The letter read as follows-

Aborigines and mining

As the people who are most affected by mining on their land, Aboriginal people have much to contribute to the debate on mining in the Northern Territory, the subject of a special report (18/4).

Ninety per cent of the billion dollars a year current mineral production in the NT comes from mines on Aboriginal land.

There are many traditional owners, myself among them, who do see a place for mining on Aboriginal Land.

Aboriginal interest in mining is clearly apparent in statistics drawn from the Bureau of the Northern Land Council's latest review of mining negotiations in the council's area.

Apart from the four major mines operating on Aboriginal lands in the NLC area (Ranger, Nabarlek, Nabalco and Gemco), we have also signed 13 agreements for exploration since the NT and Federal Governments lifted their bans on exploration on Aboriginal land in 1982.

One of these agreements, in a highly prospective area of Western Arnhem Land, covers not only an exploration phase but also mineral production.

In addition we have agreements for two mineral lease areas at Koongarra and Jabiluka, which have not been acted on because of the Federal Government's `three mines policy' on uranium. The traditional owners want these mines to go ahead and have in fact actively campaigned for them to go ahead.

Currently the Northern Land Council, on behalf of traditional owners, is negotiating on 14 exploration licence applications with seven exploration companies.

There are 200 exploration licence applications over Aboriginal land in the Northern Land Council area and of these, 91 have not been actively pursued by the exploration companies in that they have not provided proposals to the council. In another six cases the company has said they are not interested in negotiating at this time.

There are 11 exploration licence areas where the traditional owners have sought, but still wait, proposals from the mining companies.

While there have been 26 mining proposals which have not been accepted by traditional owners there are 44 cases where Aboriginal people have either entered into agreements, are negotiating or are awaiting proposals.

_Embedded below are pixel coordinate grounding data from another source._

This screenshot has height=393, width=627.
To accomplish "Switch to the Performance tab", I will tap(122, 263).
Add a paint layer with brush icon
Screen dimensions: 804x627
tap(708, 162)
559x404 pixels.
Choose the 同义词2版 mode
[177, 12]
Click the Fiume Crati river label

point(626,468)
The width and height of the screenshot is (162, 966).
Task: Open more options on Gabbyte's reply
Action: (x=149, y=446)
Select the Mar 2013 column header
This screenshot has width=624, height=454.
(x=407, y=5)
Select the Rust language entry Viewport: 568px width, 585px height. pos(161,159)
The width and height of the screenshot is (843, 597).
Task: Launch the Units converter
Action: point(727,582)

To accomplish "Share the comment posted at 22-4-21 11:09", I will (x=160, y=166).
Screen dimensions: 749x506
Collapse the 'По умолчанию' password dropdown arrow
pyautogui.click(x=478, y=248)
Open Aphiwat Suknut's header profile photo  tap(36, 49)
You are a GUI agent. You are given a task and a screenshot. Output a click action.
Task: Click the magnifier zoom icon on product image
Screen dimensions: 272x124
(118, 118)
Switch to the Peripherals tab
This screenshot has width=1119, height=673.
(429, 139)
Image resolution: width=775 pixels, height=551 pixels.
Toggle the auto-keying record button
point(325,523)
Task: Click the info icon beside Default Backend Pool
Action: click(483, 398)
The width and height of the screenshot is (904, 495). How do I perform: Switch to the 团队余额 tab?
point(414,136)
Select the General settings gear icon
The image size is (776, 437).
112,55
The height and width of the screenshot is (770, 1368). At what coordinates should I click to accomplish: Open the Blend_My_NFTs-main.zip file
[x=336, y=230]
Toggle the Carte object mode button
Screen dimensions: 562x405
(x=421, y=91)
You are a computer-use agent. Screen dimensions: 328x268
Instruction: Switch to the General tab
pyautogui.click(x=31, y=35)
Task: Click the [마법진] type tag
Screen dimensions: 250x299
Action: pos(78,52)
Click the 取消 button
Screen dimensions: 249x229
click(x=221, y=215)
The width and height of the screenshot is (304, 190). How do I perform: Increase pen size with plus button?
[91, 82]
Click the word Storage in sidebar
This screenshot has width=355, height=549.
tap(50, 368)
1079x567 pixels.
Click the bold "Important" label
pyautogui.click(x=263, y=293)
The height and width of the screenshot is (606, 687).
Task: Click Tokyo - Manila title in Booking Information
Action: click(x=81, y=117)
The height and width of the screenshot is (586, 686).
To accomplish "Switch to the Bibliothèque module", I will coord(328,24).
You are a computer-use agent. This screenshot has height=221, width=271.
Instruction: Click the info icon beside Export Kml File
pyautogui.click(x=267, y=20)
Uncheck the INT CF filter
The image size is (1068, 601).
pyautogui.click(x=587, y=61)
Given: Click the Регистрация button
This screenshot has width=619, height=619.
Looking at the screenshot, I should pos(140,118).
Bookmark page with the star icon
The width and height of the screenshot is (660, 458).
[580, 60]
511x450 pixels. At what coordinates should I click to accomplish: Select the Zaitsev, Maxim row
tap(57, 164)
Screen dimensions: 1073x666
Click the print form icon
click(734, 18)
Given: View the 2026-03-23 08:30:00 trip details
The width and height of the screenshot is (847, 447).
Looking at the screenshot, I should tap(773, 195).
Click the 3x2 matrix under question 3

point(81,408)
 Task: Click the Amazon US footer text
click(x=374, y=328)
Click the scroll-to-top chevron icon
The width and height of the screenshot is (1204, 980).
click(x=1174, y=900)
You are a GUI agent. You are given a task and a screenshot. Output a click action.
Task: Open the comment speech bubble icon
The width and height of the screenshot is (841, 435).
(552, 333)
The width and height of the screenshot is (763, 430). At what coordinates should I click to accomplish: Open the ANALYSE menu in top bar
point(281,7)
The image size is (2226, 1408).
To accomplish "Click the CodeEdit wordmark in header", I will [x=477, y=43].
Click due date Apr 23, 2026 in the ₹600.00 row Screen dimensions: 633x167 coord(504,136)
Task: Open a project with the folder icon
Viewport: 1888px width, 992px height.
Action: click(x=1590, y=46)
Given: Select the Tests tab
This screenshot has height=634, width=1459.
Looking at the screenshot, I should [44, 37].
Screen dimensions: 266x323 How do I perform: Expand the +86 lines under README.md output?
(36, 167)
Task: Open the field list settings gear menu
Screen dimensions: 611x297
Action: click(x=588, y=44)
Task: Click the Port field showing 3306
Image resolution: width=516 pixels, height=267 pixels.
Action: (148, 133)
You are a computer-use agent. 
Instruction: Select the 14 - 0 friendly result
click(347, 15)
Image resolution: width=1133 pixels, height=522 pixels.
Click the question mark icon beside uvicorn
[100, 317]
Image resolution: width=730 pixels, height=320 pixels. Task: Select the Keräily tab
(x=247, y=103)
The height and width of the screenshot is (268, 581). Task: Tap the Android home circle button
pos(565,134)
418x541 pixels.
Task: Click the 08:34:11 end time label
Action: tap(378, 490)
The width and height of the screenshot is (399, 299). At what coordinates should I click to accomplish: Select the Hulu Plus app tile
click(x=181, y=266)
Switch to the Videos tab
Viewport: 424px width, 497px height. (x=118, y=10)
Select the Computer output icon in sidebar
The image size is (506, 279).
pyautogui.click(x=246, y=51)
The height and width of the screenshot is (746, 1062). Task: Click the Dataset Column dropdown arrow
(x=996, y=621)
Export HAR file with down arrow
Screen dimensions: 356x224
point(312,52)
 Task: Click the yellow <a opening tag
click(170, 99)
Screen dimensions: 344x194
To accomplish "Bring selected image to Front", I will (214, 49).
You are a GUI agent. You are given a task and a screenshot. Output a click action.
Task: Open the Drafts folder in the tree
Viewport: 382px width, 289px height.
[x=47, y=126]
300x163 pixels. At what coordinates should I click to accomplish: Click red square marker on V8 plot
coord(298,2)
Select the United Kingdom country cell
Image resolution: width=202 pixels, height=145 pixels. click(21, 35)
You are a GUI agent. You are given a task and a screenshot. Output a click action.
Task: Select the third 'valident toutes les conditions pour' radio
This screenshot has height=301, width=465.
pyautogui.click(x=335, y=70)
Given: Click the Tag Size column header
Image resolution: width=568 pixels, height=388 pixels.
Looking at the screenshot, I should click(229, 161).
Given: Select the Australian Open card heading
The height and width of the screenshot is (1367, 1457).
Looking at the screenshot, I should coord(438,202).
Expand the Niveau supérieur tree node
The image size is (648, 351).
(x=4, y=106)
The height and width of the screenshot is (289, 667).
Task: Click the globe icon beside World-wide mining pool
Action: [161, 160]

Of the 26 proposals which have not been accepted, six involve rejection of only part of the areas sought in the applications.

The rational development of mineral resources on Aboriginal land does not require change in legislation, nor a change in attitude by the Aboriginal people who are the owners and custodians of traditional lands. What it does require is a radical change in the attitude of mining companies and governments towards the right of Aboriginal people.




Northern Land Council


Senator KILGARIFF —I dispute Mr Yunupingu's claim that this mining development, which so many traditional owners want, will be able to take place without any change to existing land rights legislation. History does not support this assertion. In the eleven years since the land rights legislation was enacted, only one agreement for a mining lease on Aboriginal land has eventuated. I say one agreement, although I notice that Mr Yunupingu in his letter says that 13 agreements were signed. This differentiation will have to be looked at further. Given that the area within the conservation zone will, by virtue of this legislation, become available for claim by Aboriginal people, the Minister must acknowledge that this will be a further discouragement to prospective mineral exploration and development. I cannot see mining companies, in spite of the potential of the region, feeling comfortable putting hundreds of thousands or millions of dollars into a region for any future exploration, notwithstanding the uncertainty created by the limited five-year exploration period, when their work could go down the drain once a land claim is slapped on the area.

The Minister can make all the reassuring noises he wants in this chamber about his Government acting responsibly in relation to multiple land use and reconciling competing interests, but he knows full well that what he and his Government are doing is condemning billions of dollars worth of resources to waste. As we have touched on land claims, can the Minister say whether the Government is aware of the extent of land claims which might be anticipated in this area?